- **EXCERPT PROVIDED**:

>>

Finished: 6/9/24 (heh). Playtime: 220.5 hours.

This one has been in the works for a long, long time. I was trying, on-and-off, to 100% Age of Wonders 3 back in 2016, long before the bug truly bit me. We'll get to why, but this is a case of it actually taking me ten years to polish something up, not just a game from 2014 I picked back up for some reason.

Age of Wonders is an interesting little franchise. I've found that the 4X / grand strategy space is generally separable by how much goes into their battle systems, and the strategic gameplay is often the inverse of that. At one extreme, you've got games like Europa Universalis, where combat is completely abstracted and influenced only by your behind-the-scenes numbers and maybe some very light army building. On the other extreme, there's Total War, with a nominal strategic game wrapper to give context to the in-depth real-time batttles. There's steps along this chain, of course, like modern Civilization being a step more tactical in combat than a Paradox game and being a bit lighter on the strategy, and opposite that's where Age of Wonders slots in. The step more strategic from Total War is games that have a bit more empire building to do, a bit less conquest to do, and zoom in for turn-based tactical battles. Heroes of Might and Magic almost typifies this, but plays more like a weird RPG in practice and belongs more with Total War; the proper exemplary forms in my opinion are Master of Magic, Age of Wonders, and Endless Legend. This tends to be my favorite gender of 4X overall, fun fact, so it's nice to finally get a representative on the shelf.

The strategic gameplay of Age of Wonders 3 can be described, without being too uncharitable, as Civilization lite in a fantasy world. You've got a set of races you can be, neutral races you can conquer or befriend, and a bevy of summoning and enchanting spells to augment your cities and armies. City growth is straightforward and based chiefly on in-city and capturable on-map structures rather than having access to rivers or anything like that, and empire growth is largely confined to building cities and connecting them with roads. Exploration involves fighting lots of neutral monsters, including raiding tombs for hard fights and hefty rewards, very much in the vein of 1994's Master of Magic, and those tombs become high-value things to settle cities around. It's a little deeper than Total War, but certainly not the game for you if you preferred Civilization 2 or 4 over 5 or 6.

The tactical combat of Age of Wonders 3 is where the meat of the game lies. Units can be grouped into stacks of up to 6 in the strategic map, and every combat outside of tomb raiding involves the attacker, the defender, and all stacks adjacent to the defender. Quantity can be a substitute for quality, but the game is eternally lurching towards an inevitable endgame of spamming the top tier units into big stacks. It's, regrettably, a game that's often over before it's done, but the midgame is very enjoyable to compensate. I won't get too into the various mechanics of the combat itself, but it's a very satisfying turn-based (player/enemy phase, not per-unit) affair that has a lot of beef to it and deeply rewards mastery. All units can level up very significantly to gain new abilities, higher stats, and sometimes even promote into stronger variants; on top of that, your heroes all have bespoke gear and skill point systems to build up as they level. It's very fair to say that the battles of Age of Wonders 3 feed into each other significantly, but in a way that's usually appropriately satisfying and rarely unfair. Some combinations of factors can get degenerate, but that's a bit part and parcel for this kind of game.

<<

- **REQUIRED TASK 1**:
Transcribe the Age of Wonders 3 review above word for word, taking everything from "Finished: 6/9/24 (heh)." down to "for some reason.".
- **REQUIRED TASK 2**:
In the Age of Wonders 3 review, how many units can be grouped into a single stack on the strategic map?
- **REQUIRED TASK 3**:
Resume the Age of Wonders 3 review from the point where it stops, in the same voice.

- **LISTING**:
>>

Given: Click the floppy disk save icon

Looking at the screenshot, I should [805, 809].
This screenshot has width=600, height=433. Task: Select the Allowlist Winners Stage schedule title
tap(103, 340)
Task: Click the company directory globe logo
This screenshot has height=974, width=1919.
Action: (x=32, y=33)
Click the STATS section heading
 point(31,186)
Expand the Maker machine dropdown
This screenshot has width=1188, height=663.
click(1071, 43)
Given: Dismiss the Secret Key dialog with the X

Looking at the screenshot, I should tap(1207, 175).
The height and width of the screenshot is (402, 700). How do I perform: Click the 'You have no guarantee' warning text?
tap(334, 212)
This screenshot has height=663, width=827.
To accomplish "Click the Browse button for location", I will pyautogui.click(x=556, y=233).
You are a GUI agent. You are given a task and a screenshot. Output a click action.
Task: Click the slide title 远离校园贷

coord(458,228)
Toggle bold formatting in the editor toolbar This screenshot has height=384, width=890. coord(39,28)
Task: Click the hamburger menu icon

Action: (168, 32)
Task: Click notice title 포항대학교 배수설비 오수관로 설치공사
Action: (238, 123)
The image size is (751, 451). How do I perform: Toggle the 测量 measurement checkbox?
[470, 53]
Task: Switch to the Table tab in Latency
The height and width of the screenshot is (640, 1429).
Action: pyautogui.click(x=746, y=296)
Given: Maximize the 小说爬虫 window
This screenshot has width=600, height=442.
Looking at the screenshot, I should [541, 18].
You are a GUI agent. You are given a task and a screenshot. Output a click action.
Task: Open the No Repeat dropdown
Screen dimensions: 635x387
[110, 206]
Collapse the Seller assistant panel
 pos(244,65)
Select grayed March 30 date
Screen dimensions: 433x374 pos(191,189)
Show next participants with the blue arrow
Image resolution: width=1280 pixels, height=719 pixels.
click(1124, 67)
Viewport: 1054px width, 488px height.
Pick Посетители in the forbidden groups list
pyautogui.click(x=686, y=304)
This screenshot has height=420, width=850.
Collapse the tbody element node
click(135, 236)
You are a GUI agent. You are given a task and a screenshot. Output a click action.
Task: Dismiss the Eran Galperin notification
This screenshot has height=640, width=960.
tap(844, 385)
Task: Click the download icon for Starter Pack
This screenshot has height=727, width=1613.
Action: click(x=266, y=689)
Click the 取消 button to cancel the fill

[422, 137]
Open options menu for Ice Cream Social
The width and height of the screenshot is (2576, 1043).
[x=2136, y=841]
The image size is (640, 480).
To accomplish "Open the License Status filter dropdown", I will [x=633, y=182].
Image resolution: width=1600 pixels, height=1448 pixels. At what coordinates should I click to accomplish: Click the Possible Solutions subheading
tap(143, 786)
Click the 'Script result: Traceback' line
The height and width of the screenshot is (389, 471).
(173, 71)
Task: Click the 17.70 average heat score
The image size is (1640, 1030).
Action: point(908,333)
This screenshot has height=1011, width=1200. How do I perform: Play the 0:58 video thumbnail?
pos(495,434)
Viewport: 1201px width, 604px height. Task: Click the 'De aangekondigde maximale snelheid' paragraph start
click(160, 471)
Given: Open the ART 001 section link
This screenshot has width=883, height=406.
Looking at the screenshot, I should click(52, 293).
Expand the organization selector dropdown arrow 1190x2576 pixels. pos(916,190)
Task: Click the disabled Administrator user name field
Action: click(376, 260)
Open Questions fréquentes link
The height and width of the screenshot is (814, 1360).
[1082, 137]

<<

- **FINAL ANSWER 1**:
Finished: 6/9/24 (heh). Playtime: 220.5 hours.

This one has been in the works for a long, long time. I was trying, on-and-off, to 100% Age of Wonders 3 back in 2016, long before the bug truly bit me. We'll get to why, but this is a case of it actually taking me ten years to polish something up, not just a game from 2014 I picked back up for some reason.

- **FINAL ANSWER 2**:
Up to 6.

- **FINAL ANSWER 3**:
Getting into game modes and getting into achievements go hand in hand here, so we're going to interweave them a bit. Age of Wonders 3 is not a fun game to 100%, but is a very fun game to, say, like 94%. The lion's share of the game's 74 achievements (I'm talking, like, 60 of them) are just stuff you will naturally accumulate by playing literally any mode. There's six classes (Dreadnought, Rogue, Theocrat, Druid, Sorcerer, Warlord) that your leader can be, with a seventh (Necromancer) via DLC, and there's an achievement for winning a full game with each. Over the course of those seven games, there's dozens that will just show up as long as you're exploring the gamespace. Winning a game as each alignment (good, evil, neutral) and summoning the final monster of each type, creating a custom leader in the surprisingly-robust character creator, having an Elite unit, fully equipping a hero, researching everything, making the AI surrender, so on and so on. There's probably 40 achievements like this that you'll hardly have to think about doing. There's a few you'll have to go very slightly out of your way for, like to use Invoke Death (low% chance to kill a unit instantly) to kill an enemy leader or to win a Unifier Victory (basically the game's culture victory, in a game about conquest), but nothing that will take any particular effort if targeted and all fit inside those seven required maps. There's a single secret achievement called Mine Crafted to recruit the random hero Per Notchson, because now-known fascist Notch was a huge financial backer of Age of Wonders 3. That's aged pretty badly, but this was 2014.

Online games are where the fun of Age of Wonders 3 is, and by that I mean co-op compstomps with your buddies and not actual competitive play. I've put a hundred hours or more into this game just playing it with good buddies Jim and Parrhesia, not thinking about any kind of achievements. Before Total Warhammer 3, I'd say the Age of Wonders games were the ultimate hang-with-buddies strategic compstomp games. The title's gone, now, but it's still a respectable second. The achievements do come up here; everything earnable in that first paragraph can come from a multiplayer game just fine, and a total of about five more achievements come from the process of winning 30 online games and 1 play by e-mail game. That hundred hours above only actually constituted ten victorious games, so this is one to get a buddy and pad if you're actually gunning for it. Thanks, as ever, to Parrhesia for this one. I wonder how much of his life he's spent doing banal shit to finish games off for me.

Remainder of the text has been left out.